Consider two coworkers who go out to lunch together. One is a longtime employee of the company and the other just joined the staff. Over their meal, the longtime employee discovers that the newcomer is also a believer. The newcomer shares about her struggle as a Christian in the company. The veteran tells about her early struggles at the company and how she has come to be respected for her faith and her contribution as a dependable worker. The newcomer leaves lunch with a renewed sense of dependence upon Christ at her job and a sense of hope that she can persevere through the present trials. That’s how the Spirit can provide strength and wisdom through the counsel of others. The Spirit of God indwells fellow believers and ministers through them.
At other times, the Spirit causes our hearts to burn with passion for a cause in God’s kingdom. We can think of nothing else and experience restlessness until we can pursue the course He laid before us. Sometimes the Spirit inspires us to the core of our being with a passion for serving others who have some particular need.
Consider the example of a stay-at-home mom who meets a single, teenage mom at the park. After the interaction, the older mom becomes burdened for teen mothers. She decides to start a ministry of support and encouragement for teen mothers.
The Spirit is not bound to work in one way or another and may use a combination of the Word, counsel, and the desires of our heart to guide us in ministry.
The Spirit’s guidance leads us into ministry and gives us strength and wisdom in ministry. Because each person’s life is unique, including the roles held and circumstances present, individuals need a great deal of wisdom to discern how to live with a ministry attitude. The changing life circumstances that we all face give us the opportunity to depend on the Spirit afresh every day.
In addition to giving support for daily decisions, the Spirit can also help us establish a vision for ministry that can broaden our sense of purpose and direction. In the next three sessions, you will refine your ministry vision and develop a plan for ministry in the world, the church, and the home. Seek the Spirit’s wisdom in this process.
Read John 15:1-17. Also, review “A Method for the Biblical Exercises” beginning on page 17.
Observation—“What Do I See?”
1. Who are the persons (including God) in the passage? What is the condition of those persons?
2. What subjects did Jesus discuss in the passage? What did He assert?
3. Note the sequence in which Jesus made these assertions. (You might number them in order.)
4. What did Jesus emphasize? Are there repeated ideas and themes? How are the various parts related?

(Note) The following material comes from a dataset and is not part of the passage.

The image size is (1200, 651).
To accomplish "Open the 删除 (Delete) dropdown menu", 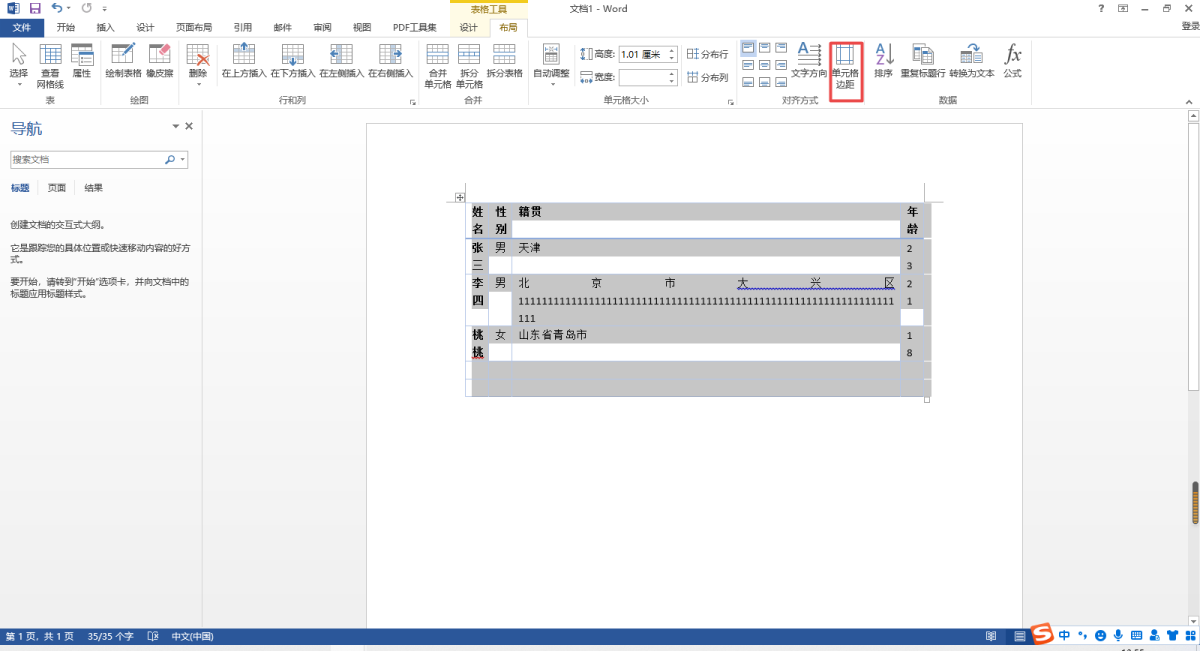I will point(198,65).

5. Why did Jesus say what He said? (Did He say anything about ways He expected people to change as a result of hearing that?)
Interpretation Phase 1—“What Did It Mean Then?”

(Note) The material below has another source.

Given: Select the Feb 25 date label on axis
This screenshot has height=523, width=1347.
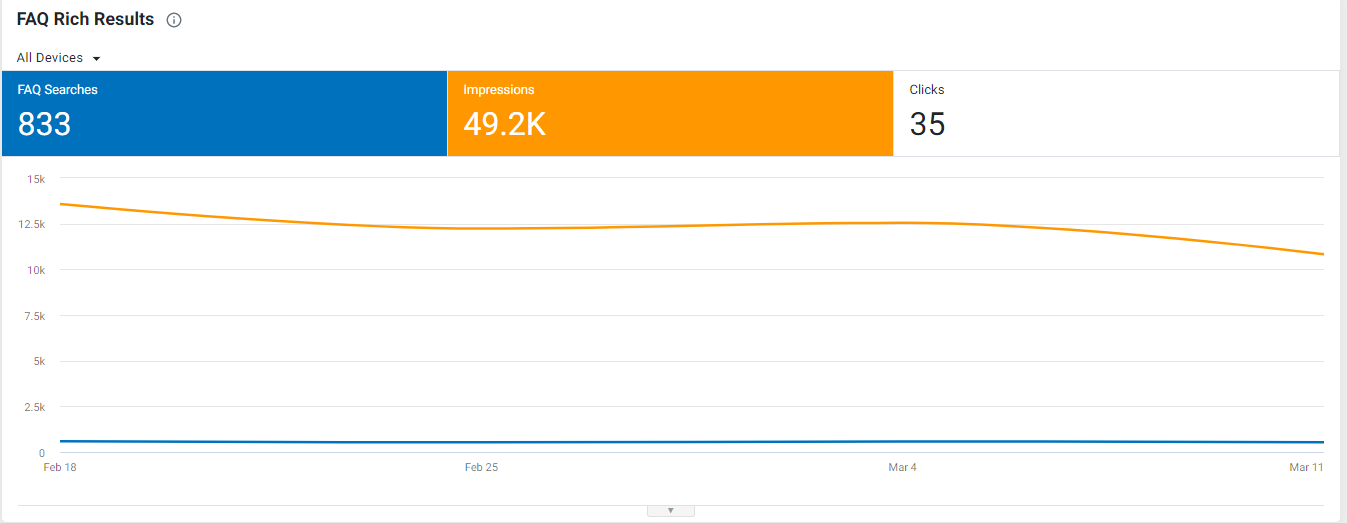Looking at the screenshot, I should point(481,467).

1. Coming to Terms—Are there any words in the passage that you don’t understand? Write down anything you found confusing about the passage.
2. Finding Where It Fits—What clues does the Bible give about the meaning of this passage?

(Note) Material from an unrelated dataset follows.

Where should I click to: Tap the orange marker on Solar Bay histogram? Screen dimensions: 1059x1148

• Immediate Context (the passage being studied)
• Remote Context (passages that come before and after the one being studied)
3. Getting into Their Sandals—An Exercise in Imagination
• What are the main points of this passage? Summarize or write an outline of the passage.
• What do you think the readers of this passage were supposed to take from it? How did God, inspiring John to write this passage, want it to impact those who read it?
Interpretation Phase 2—“What Does It Mean Now?”
1. What is the timeless truth in the passage? In one or two sentences, write down what you learned about God from John 15.
2. How does that truth work today?
Application—“What Can I Do to Make This Truth Real?”
1. What can I do to make this truth real for myself?
2. For my family?
3. For my friends?
4. For the people who live near me?
5. For the rest of the world?
Read Session 5: Ministry in the World.
Complete the Life Vision: Action Steps, The World exercise beginning on page 113.